Element and text position data:
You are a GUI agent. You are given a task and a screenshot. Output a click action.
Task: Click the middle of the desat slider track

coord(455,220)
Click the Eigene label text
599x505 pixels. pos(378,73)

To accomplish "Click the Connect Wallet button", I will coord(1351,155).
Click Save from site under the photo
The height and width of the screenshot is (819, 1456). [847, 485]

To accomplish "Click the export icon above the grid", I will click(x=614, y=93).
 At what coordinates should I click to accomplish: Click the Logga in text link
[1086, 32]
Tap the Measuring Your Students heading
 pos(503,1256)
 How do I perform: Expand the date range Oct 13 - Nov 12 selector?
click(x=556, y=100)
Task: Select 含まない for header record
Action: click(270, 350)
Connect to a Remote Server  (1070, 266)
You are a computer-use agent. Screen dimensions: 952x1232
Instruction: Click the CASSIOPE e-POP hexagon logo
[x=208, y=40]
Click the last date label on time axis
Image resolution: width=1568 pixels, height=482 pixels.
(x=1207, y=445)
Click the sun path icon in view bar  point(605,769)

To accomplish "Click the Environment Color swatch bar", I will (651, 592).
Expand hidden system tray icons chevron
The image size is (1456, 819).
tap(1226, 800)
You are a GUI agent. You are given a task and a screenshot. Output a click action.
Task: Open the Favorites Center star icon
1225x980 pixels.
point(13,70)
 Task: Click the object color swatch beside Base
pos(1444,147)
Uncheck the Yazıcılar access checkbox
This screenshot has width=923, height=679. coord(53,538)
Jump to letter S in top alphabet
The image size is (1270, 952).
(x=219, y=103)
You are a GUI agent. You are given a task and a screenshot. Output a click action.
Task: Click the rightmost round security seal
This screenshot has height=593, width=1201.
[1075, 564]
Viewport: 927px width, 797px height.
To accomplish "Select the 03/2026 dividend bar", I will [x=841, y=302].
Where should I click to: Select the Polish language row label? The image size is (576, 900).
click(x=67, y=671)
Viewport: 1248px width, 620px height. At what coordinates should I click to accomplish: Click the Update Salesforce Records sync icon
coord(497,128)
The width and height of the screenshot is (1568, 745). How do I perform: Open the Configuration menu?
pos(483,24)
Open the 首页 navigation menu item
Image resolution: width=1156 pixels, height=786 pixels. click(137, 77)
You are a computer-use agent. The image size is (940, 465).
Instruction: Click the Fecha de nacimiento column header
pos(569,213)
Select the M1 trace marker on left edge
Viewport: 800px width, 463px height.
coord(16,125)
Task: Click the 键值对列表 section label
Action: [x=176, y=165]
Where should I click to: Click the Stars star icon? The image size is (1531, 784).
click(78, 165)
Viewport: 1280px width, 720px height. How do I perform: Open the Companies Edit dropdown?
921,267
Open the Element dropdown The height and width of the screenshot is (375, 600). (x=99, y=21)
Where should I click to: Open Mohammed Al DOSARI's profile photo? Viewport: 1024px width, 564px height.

**TASK DESCRIPTION**. Reproduce the listing above, substituting "screen agent" for "GUI agent" wherever it occurs and leaving everything else unchanged.

**RIGHT ANSWER**.
You are a screen agent. You are given a task and a screenshot. Output a click action.
Task: Click the middle of the desat slider track

coord(455,220)
Click the Eigene label text
599x505 pixels. pos(378,73)

To accomplish "Click the Connect Wallet button", I will coord(1351,155).
Click Save from site under the photo
The height and width of the screenshot is (819, 1456). [847, 485]

To accomplish "Click the export icon above the grid", I will click(x=614, y=93).
 At what coordinates should I click to accomplish: Click the Logga in text link
[1086, 32]
Tap the Measuring Your Students heading
 pos(503,1256)
 How do I perform: Expand the date range Oct 13 - Nov 12 selector?
click(x=556, y=100)
Task: Select 含まない for header record
Action: click(270, 350)
Connect to a Remote Server  (1070, 266)
You are a computer-use agent. Screen dimensions: 952x1232
Instruction: Click the CASSIOPE e-POP hexagon logo
[x=208, y=40]
Click the last date label on time axis
Image resolution: width=1568 pixels, height=482 pixels.
(x=1207, y=445)
Click the sun path icon in view bar  point(605,769)

To accomplish "Click the Environment Color swatch bar", I will (651, 592).
Expand hidden system tray icons chevron
The image size is (1456, 819).
tap(1226, 800)
You are a screen agent. You are given a task and a screenshot. Output a click action.
Task: Open the Favorites Center star icon
1225x980 pixels.
point(13,70)
 Task: Click the object color swatch beside Base
pos(1444,147)
Uncheck the Yazıcılar access checkbox
This screenshot has width=923, height=679. coord(53,538)
Jump to letter S in top alphabet
The image size is (1270, 952).
(x=219, y=103)
You are a screen agent. You are given a task and a screenshot. Output a click action.
Task: Click the rightmost round security seal
This screenshot has height=593, width=1201.
[1075, 564]
Viewport: 927px width, 797px height.
To accomplish "Select the 03/2026 dividend bar", I will [x=841, y=302].
Where should I click to: Select the Polish language row label? The image size is (576, 900).
click(x=67, y=671)
Viewport: 1248px width, 620px height. At what coordinates should I click to accomplish: Click the Update Salesforce Records sync icon
coord(497,128)
The width and height of the screenshot is (1568, 745). How do I perform: Open the Configuration menu?
pos(483,24)
Open the 首页 navigation menu item
Image resolution: width=1156 pixels, height=786 pixels. click(137, 77)
You are a computer-use agent. The image size is (940, 465).
Instruction: Click the Fecha de nacimiento column header
pos(569,213)
Select the M1 trace marker on left edge
Viewport: 800px width, 463px height.
coord(16,125)
Task: Click the 键值对列表 section label
Action: [x=176, y=165]
Where should I click to: Click the Stars star icon? The image size is (1531, 784).
click(78, 165)
Viewport: 1280px width, 720px height. How do I perform: Open the Companies Edit dropdown?
921,267
Open the Element dropdown The height and width of the screenshot is (375, 600). (x=99, y=21)
Where should I click to: Open Mohammed Al DOSARI's profile photo? Viewport: 1024px width, 564px height.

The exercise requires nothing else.